Commercial fishing operations face a number of challenges: the weather, fluctuating product prices, and an unpredictable daily catch. Added to these is the need to figure out exactly what’s been caught. This information can have a big impact on the bottom line, since different species of fish command very different prices and therefore bring in vastly different revenue. A 3D vision-based system called TUNASCAN provides identification data about fish species to maximize revenue.

A scanning system for fish classification. Courtesy of Matrox Imaging/Marexi Marine Technology.

 
  A scanning system for fish classification. Courtesy of Matrox Imaging/Marexi Marine Technology.
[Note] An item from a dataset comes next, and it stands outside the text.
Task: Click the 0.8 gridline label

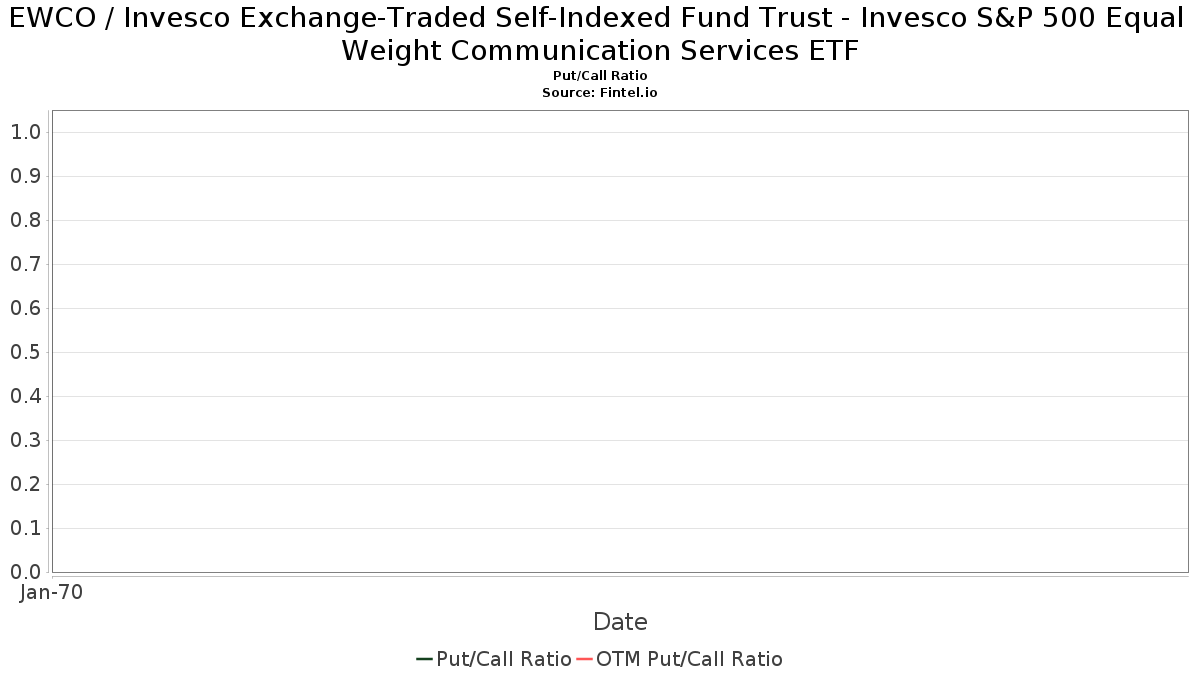Action: pyautogui.click(x=25, y=220)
Tuna species range from skipjack — the kind found in grocery stores in five-ounce cans that sell for a couple of dollars each — to bluefin, which retails for $40 a pound and sometimes much more. Albacore, yellowfin, and bigeye — the other widely consumed types — all fall somewhere in between these two price extremes.

But manually differentiating between these species is difficult, said Pau Sánchez Carratalá, a computer vision engineer with Vigo, Spain-based Marexi Marine Technology.

In standard commercial fishing operations, fish are caught in nets, brought aboard a ship, and then quickly frozen. Typically, manual inspection and assessment follow.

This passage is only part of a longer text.